I don't see how this isn't effectively an app store in itself. If Apple can forbid an app from running on user devices, then they need to approve every app that is installed. More importantly, they are effectively blackmailing developers to pay them "per install," which is only enforceable through the notarization process.

That sounds an awful lot like an app store.

I agree, the EU will not like this. Too bad it'll take another 3-5 years to fix.

This falls squarely under the exemptions for security reasons under article 6 sub 4 of the DMA.

> The gatekeeper shall not be prevented from taking, to the extent that they are strictly necessary and proportionate, measures to ensure that third-party software applications or software application stores do not endanger the integrity of the hardware or operating system provided by the gatekeeper, provided that such measures are duly justified by the gatekeeper. Furthermore, the gatekeeper shall not be prevented from applying, to the extent that they are strictly necessary and proportionate, measures and settings other than default settings, enabling end users to effectively protect security in relation to third-party software applications or software application stores, provided that such measures and settings other than default settings are duly justified by the gatekeeper.

I think perhaps notarization is OK, for example you have to pass requirements to publish on other closed platforms like games consoles. What I think is very underhanded is charging per install for 'core services' rather than per app review. It's not like the app has to be notarized/reviewed for every install.

While I don't disagree that the EU won't like it, I don't see this as malicious compliance. The only reason this hasn't been in iOS up until now was distribution was already restricted through the app store. There was already signing going on. This just moves the signing to being an explicit step because distributors won't be signing for the App Store.

Notarization has been enforced for all apps on the Mac for years. Would the DMA have an issue with requiring signed drivers? Seems a similar baseline. Personally I’m totally ok with that. I haven’t seen a single instance of them not notarizing something or revoking it for something that wasn’t actually malicious.

Apple and the EU have been discussing the implementation for some time so it seems extremely likely this has all been OKed already. In particular, I’m sure the issue of apps (FB app with a virus or spyware) on a random App Store is a concern to the EU.

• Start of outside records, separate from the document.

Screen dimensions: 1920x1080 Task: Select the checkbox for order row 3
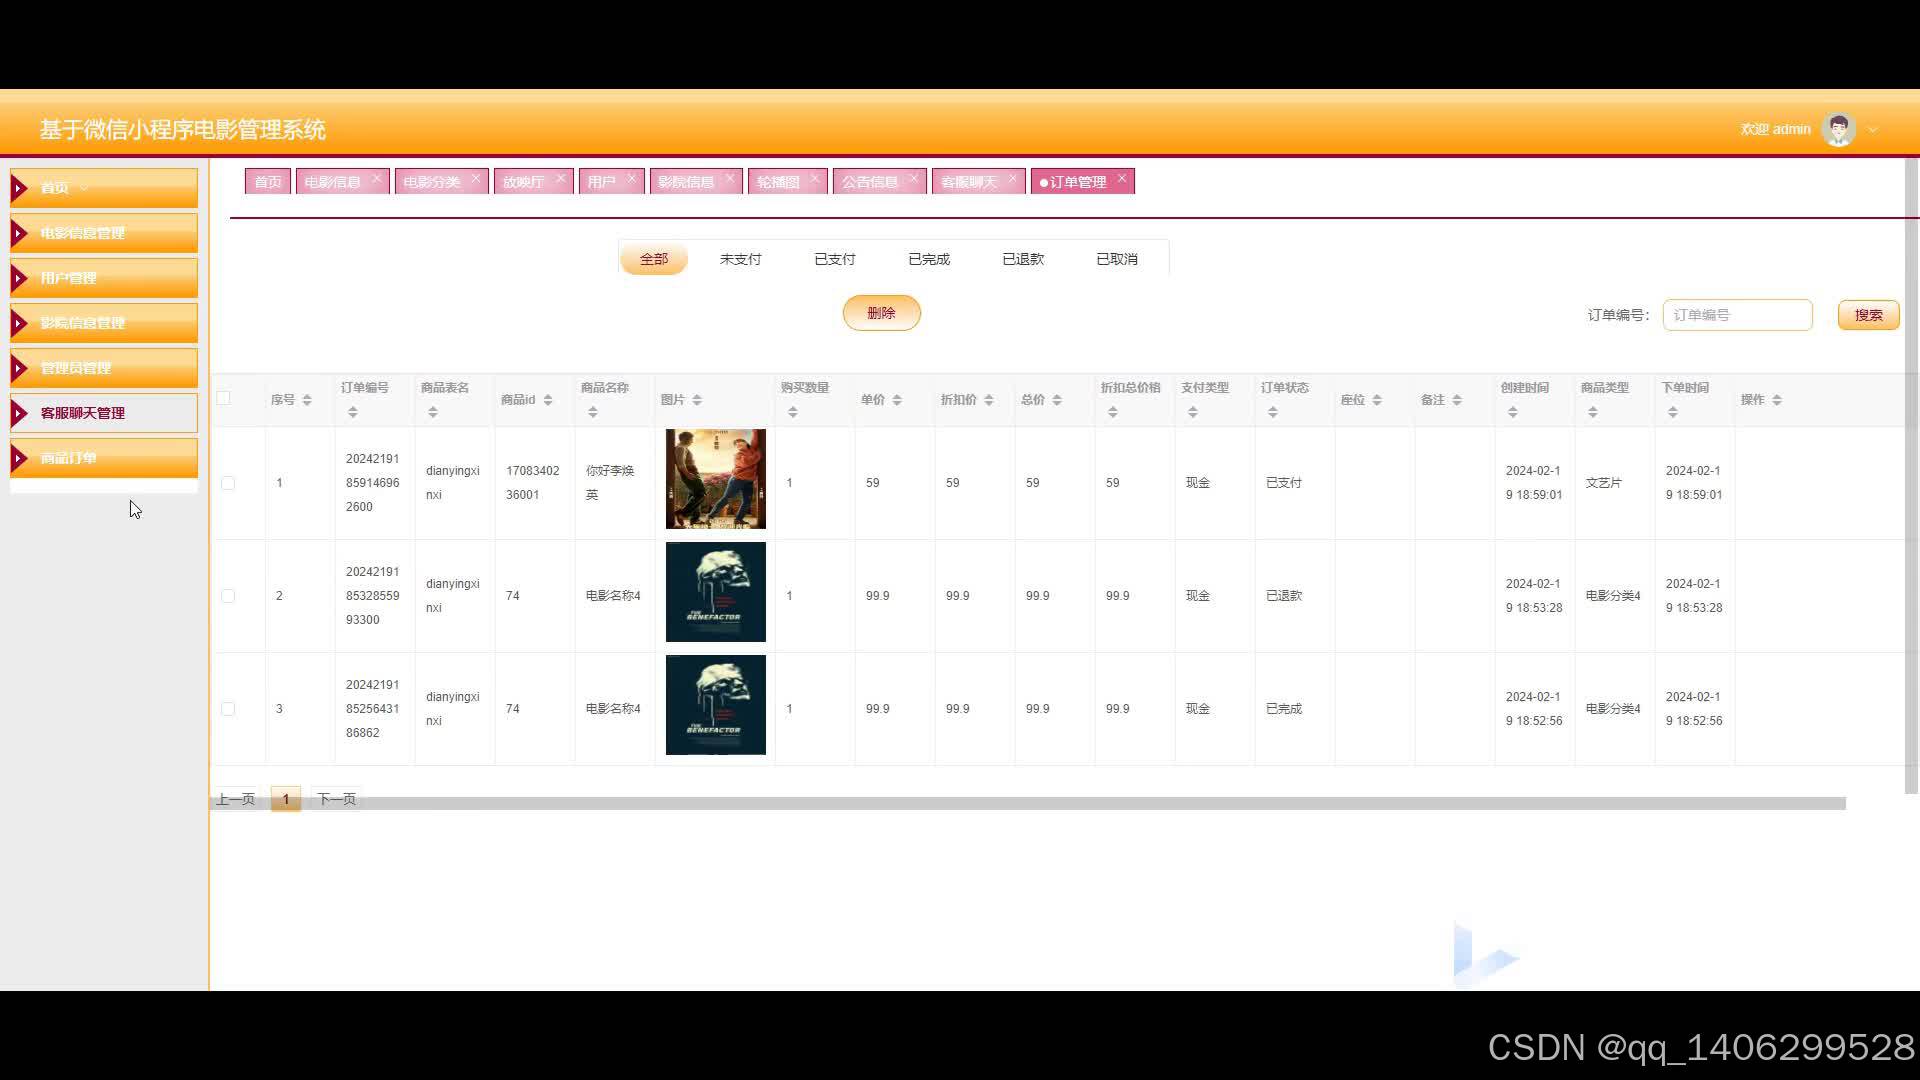coord(228,709)
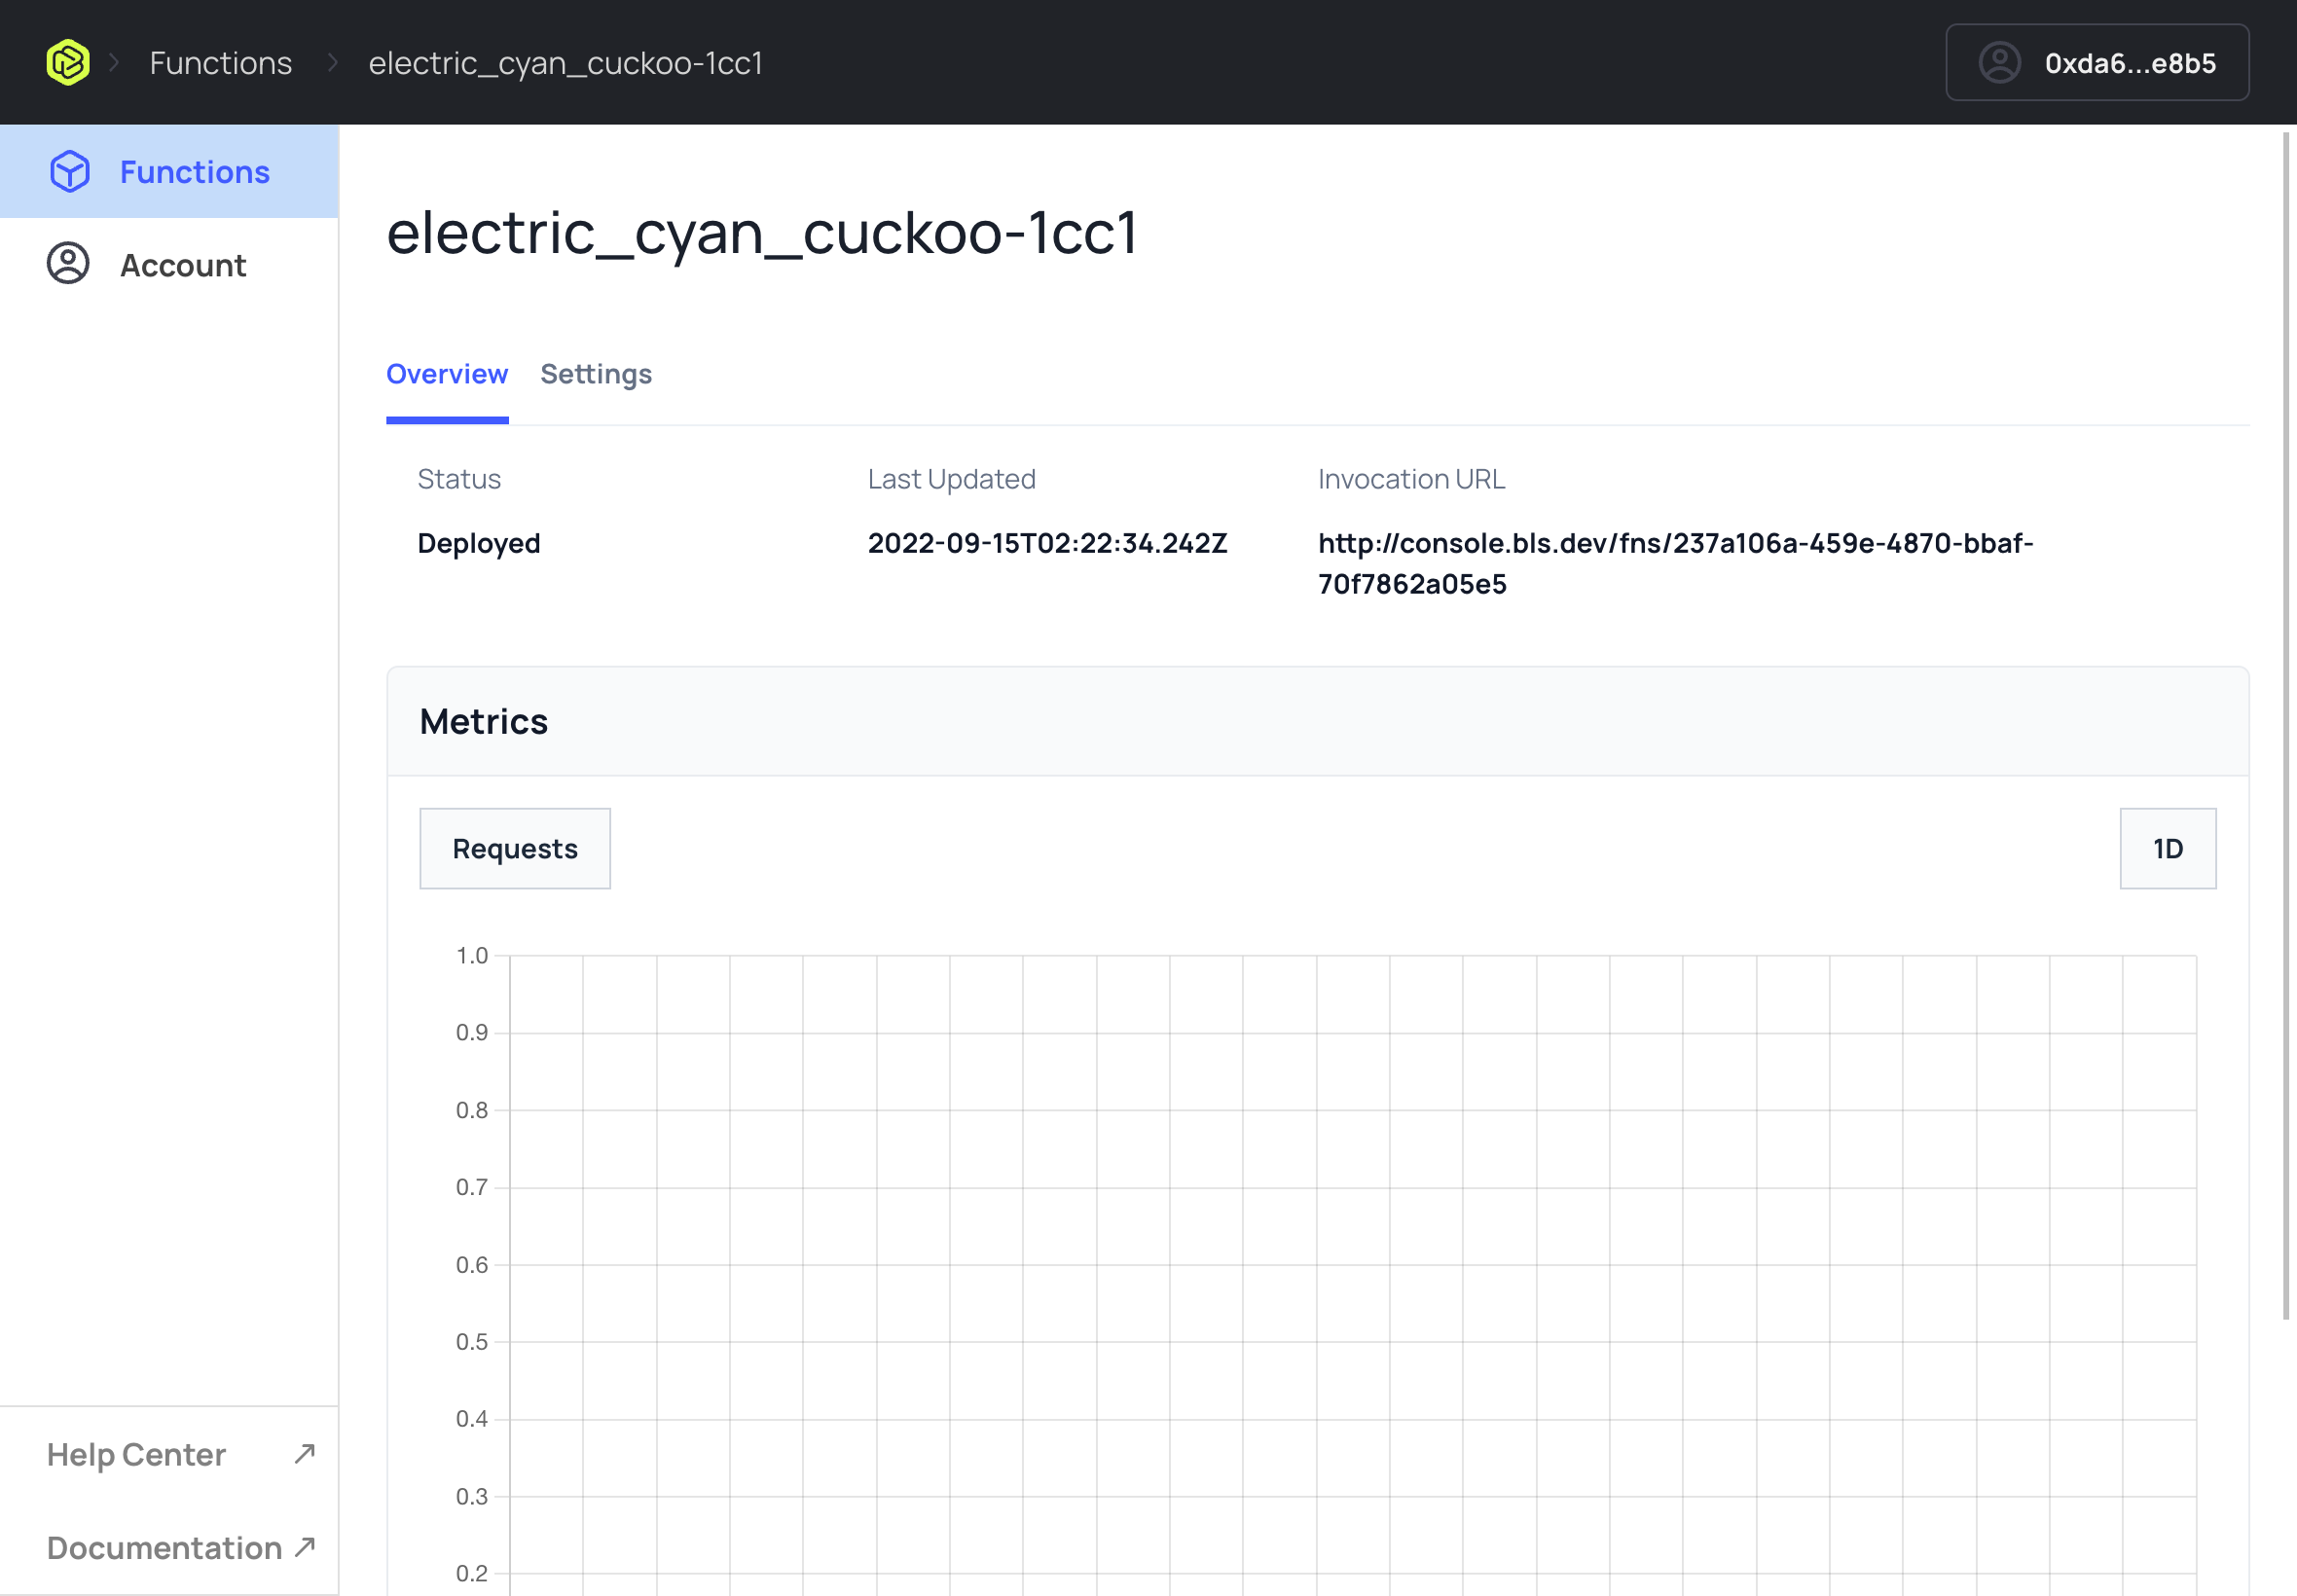Select the Overview tab
Image resolution: width=2297 pixels, height=1596 pixels.
446,374
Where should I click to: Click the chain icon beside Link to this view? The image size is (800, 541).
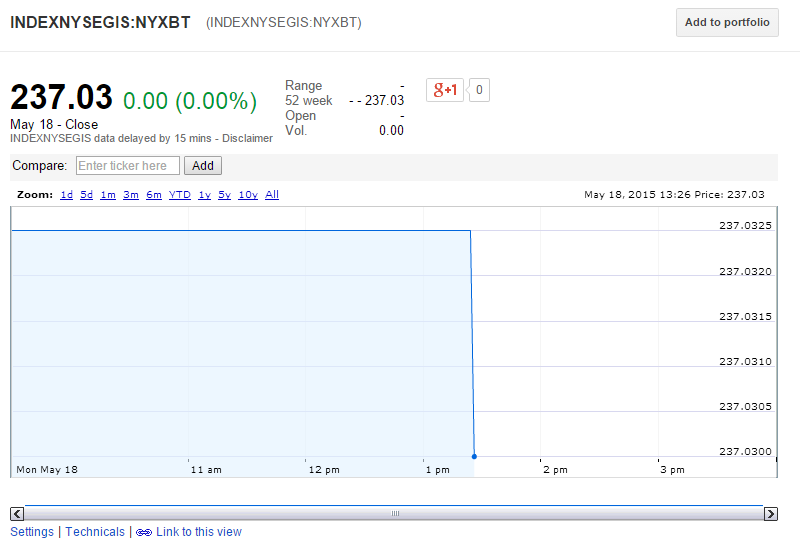point(144,532)
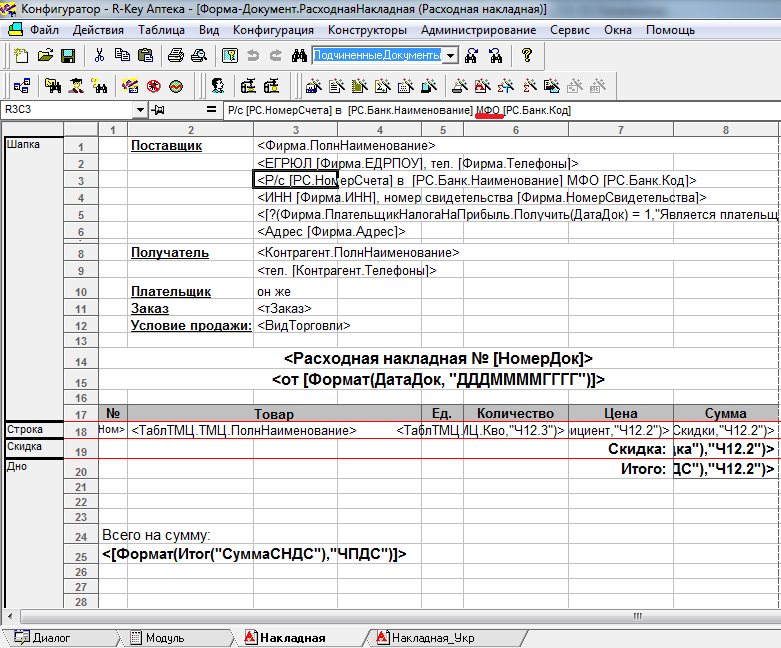The height and width of the screenshot is (648, 781).
Task: Open a file with the folder icon
Action: (45, 56)
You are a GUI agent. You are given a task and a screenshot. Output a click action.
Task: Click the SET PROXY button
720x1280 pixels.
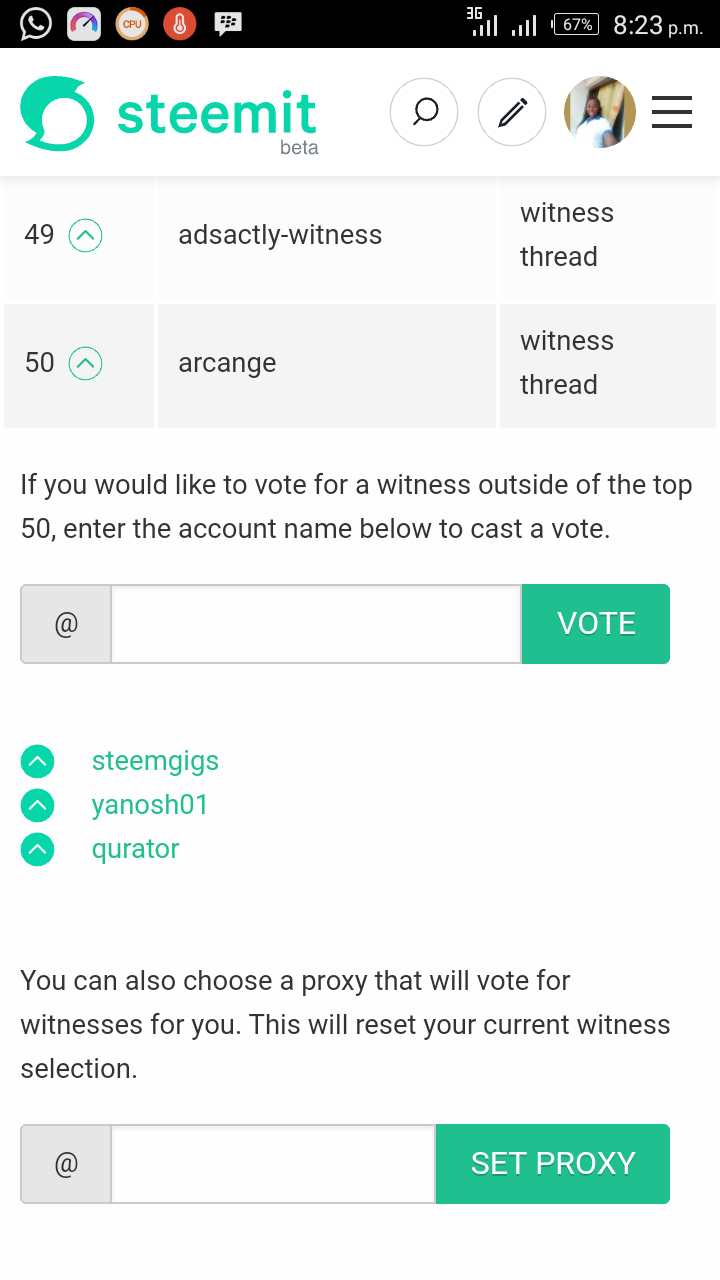553,1164
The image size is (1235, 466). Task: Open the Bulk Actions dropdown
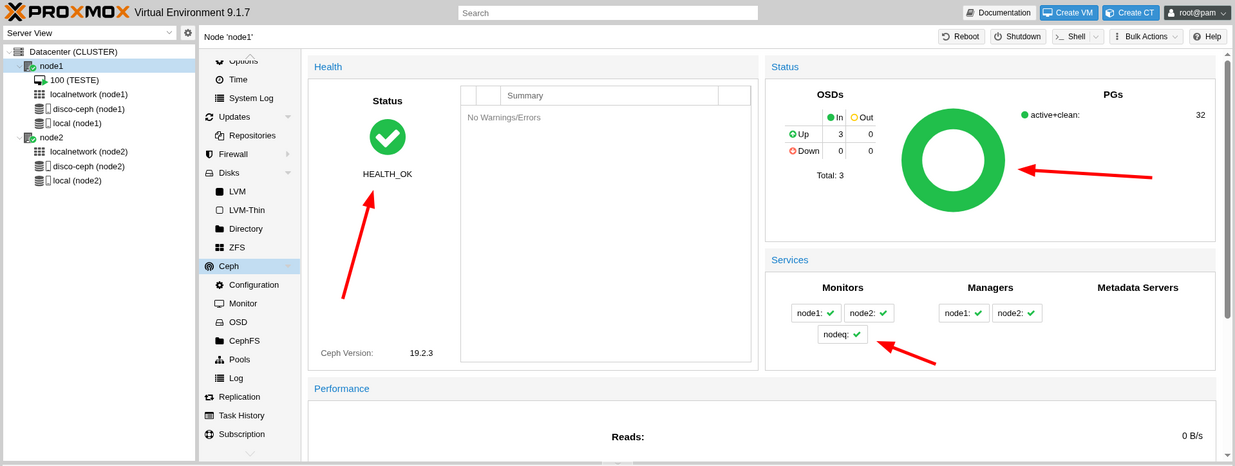click(x=1146, y=37)
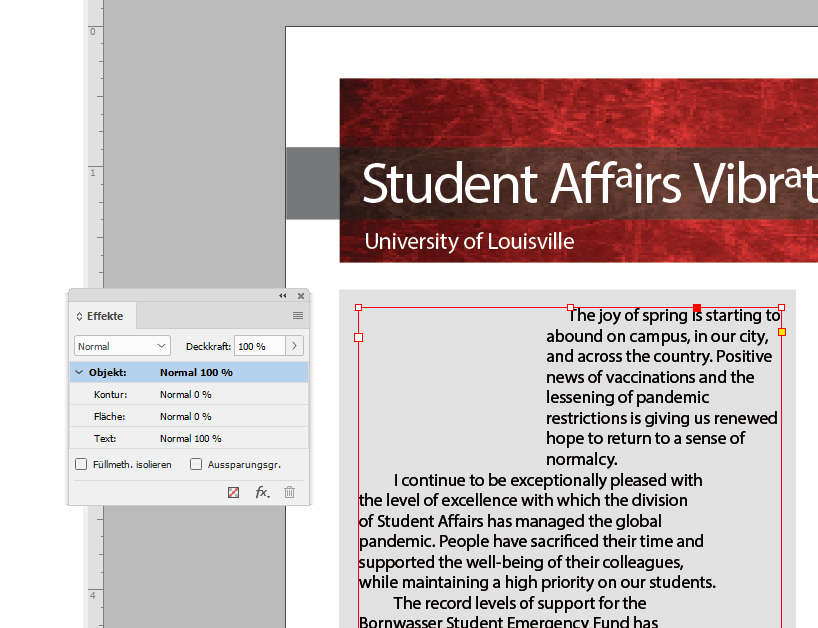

Not defending Apple per se (they sure don’t need help) but going with the public statements of both Apple and the EU leading up to this.

The problem with disabling notarization, is that it's something any trojan-horse malware author would have a glossy slideshow walking you through doing as part of the install process for their "meet sexy singles in your area and double your money instantly!" app.

And then you'd run the app, and it wouldn't blow up your phone, but just be a bit disappointing and something you'd delete — but meanwhile, the app would have used some 0day exploit to get a foothold outside the app sandbox, and so now your phone would be a silent node in a botnet, able to be C&Ced to DDoS targets or act as a VPN for nefarious account registrations or so forth.

(Did you know that there are many such botnets made of Android devices? But none so far for iOS devices. There's a reason for that!)

---

If it's not clear, by the way, Apple's "notarization" is, under the covers, just plain-old code signing. Just like every modern consumer OS has for apps, regardless of whether you get them from an app store or from the web. So that the platform can protect users from obvious viruses by just revoking the code cert.

Mind you, notarization is code-signing that requires you to submit your binary to Apple... but it's my understanding that this notarization still operates in two phases — a quick, synchronous phase, and a slower, asynchronous phase — and that the synchronous checks in the notarization process, before you get your cert signed, are only checks against the known signatures of various exploit techniques. (Again, just like every other consumer OS comes up with some way to get done — whether that be through required submission at signing time, or by submission of novel software by virus scanners that find the software on your disk, or even by web browsers as they download the software. Just try to develop Windows software, on Windows, without implicitly submitting binary "samples" to Microsoft through some route or another. It's very hard!)

Apple is somewhat unique among platforms, in having certain other virus-signature like patterns that their notarization backend takes note of, that won't trigger synchronous rejection, but rather will trigger Apple employees to do an async review of the application. (AFAIK, when this happens, you still get your app's cert signed right away; the cert might just get blacklisted some time later, if it turns out under closer human scrutiny that you were in fact doing something malicious.)

It is my understanding that the things Apple flags for human investigation, consist of use of certain system framework calls, that only very powerful and low-level system software should be doing — think, the sorts of calls unique to Virtual Machine hypervisor software, or to third-party file-system driver software. Rootkit code-smells, in other words.

Note that none of this is about what your app does for the user. Apple's notarization system — as Gatekeeper on macOS, or as part of Enterprise MDM iOS app deployment — has never suppressed or censored any app due to its nature. It's only about what it's doing that it's not supposed to be doing "according to what's on the tin." Apple is doing the same thing through notarization that the FDA does to foods and drugs: holding companies to their claims of their products being fit-for-purpose and non-adulterated.

(And although this is currently entirely a thing Apple is simply trusted to do in good faith, there's nothing stopping the EU from mandating that Apple's notarization going forward, consist of exactly these kind of technical checks and no more. I think that'd be a great idea, personally.)